[LINK] How many Newspapers does it take to build Ayers Rock?

Jan Whitaker jwhit at melbpc.org.au
Wed May 13 09:33:02 AEST 2009


At 08:56 AM 13/05/2009, Ivan Trundle you wrote:
>The suggestion that digital delivery of any data is at no or little
>cost to the environment, whilst discounting the infrastructure
>required to support the distribution and resultant action, is entirely
>fabricated.

True. Most models don't go far or wide enough to include all the 
inputs to discover where the big impacts are. Similar to the effects 
of high paper demands on old-growth forests, Amazon basins, carbon 
release, oil for transport of the raw materials, etc. It's like the 
story about whiting being caught at Lakes Entrance being shipped to 
Thailand for processing, then shipped BACK to Australia for 
consumption from the freezer. What's wrong with this picture? Why do 
the economics work out so that the wholesaler who somehow has a say 
in those decisions [buys the fish in LE and ships to a different 
hemisphere for handling] finds it cheaper for him to do so? Doesn't 
make a lot of sense if the TRUE costs were included, not just cheap 
wages in Thailand.

Back to newspapers. Something is definitely shifting if one of the 
Melbourne papers is doing door to door signup for full week for the 
cost of the weekend only rate and still get the weekend edition as 
well home delivered.

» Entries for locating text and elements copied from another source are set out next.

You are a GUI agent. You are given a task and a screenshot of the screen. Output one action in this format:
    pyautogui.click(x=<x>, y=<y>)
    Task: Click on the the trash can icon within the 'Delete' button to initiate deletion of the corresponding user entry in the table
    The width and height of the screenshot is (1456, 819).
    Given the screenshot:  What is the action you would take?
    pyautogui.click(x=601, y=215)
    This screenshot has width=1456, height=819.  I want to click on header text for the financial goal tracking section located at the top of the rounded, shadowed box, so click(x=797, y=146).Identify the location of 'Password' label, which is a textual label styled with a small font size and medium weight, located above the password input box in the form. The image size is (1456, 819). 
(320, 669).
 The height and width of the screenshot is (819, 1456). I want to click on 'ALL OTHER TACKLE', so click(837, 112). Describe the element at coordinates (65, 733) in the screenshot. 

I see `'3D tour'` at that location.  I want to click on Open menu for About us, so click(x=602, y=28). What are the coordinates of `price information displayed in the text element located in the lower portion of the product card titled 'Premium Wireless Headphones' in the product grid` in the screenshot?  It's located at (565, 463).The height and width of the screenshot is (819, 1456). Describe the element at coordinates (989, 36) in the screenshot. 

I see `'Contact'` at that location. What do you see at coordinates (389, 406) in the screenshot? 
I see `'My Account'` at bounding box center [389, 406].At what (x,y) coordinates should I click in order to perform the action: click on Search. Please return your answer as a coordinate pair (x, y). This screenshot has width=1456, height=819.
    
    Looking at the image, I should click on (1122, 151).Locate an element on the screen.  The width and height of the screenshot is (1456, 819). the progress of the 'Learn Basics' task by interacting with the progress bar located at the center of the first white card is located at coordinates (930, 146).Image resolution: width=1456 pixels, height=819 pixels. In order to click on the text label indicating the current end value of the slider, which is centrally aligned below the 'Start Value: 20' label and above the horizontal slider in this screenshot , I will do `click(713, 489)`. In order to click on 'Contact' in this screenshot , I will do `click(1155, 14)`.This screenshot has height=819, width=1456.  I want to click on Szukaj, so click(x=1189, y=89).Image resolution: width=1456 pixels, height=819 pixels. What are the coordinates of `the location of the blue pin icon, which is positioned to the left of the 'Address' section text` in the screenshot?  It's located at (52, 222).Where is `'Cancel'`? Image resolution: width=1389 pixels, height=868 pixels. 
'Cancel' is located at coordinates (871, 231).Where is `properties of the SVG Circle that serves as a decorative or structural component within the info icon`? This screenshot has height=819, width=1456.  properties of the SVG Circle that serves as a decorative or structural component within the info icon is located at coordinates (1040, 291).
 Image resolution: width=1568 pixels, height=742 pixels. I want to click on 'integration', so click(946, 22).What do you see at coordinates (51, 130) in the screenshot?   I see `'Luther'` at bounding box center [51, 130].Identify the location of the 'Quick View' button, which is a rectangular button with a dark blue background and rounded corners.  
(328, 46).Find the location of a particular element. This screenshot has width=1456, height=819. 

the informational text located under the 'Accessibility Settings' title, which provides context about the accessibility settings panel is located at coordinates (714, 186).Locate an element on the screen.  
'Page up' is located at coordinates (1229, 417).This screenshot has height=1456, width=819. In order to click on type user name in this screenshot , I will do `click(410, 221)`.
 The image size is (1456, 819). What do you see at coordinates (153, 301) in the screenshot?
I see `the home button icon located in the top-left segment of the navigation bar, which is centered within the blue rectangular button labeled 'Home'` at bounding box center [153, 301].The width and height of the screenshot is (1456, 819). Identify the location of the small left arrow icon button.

Says that their subs rate is so low they aren't 
able to sell advertisers the number of readers needed to break even 
on the cost of production and distribution, or some combination of all that.

Jan



Melbourne, Victoria, Australia
jwhit at janwhitaker.com
blog: http://janwhitaker.com/jansblog/
business: http://www.janwhitaker.com

Our truest response to the irrationality of the world is to paint or 
sing or write, for only in such response do we find truth.